Exercise brief »
Transcribe every line of the material below word for word, leaving out the pictures.

Entries for pointing to words and elements »
◆ ◆ ◆ ◆
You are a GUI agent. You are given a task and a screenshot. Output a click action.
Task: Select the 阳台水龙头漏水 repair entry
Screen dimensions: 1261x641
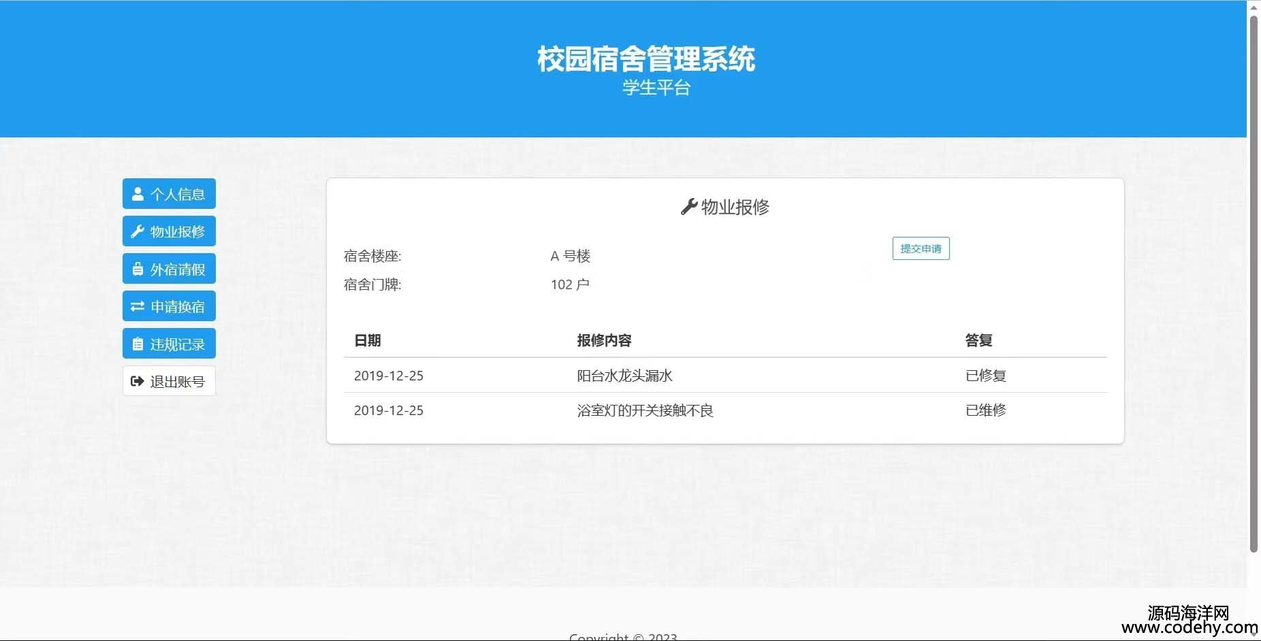pyautogui.click(x=624, y=376)
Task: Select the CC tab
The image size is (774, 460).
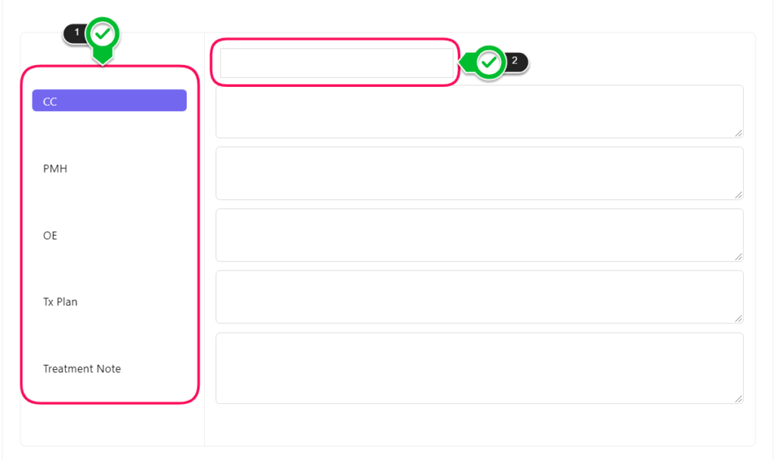Action: (109, 101)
◆ ◆ ◆ ◆
Task answer »
You are a GUI agent. You are given a task and a screenshot. Output a click action.
Task: Select the 阳台水龙头漏水 repair entry
Screen dimensions: 1261x641
pyautogui.click(x=624, y=376)
Task: Select the CC tab
The image size is (774, 460).
Action: (109, 101)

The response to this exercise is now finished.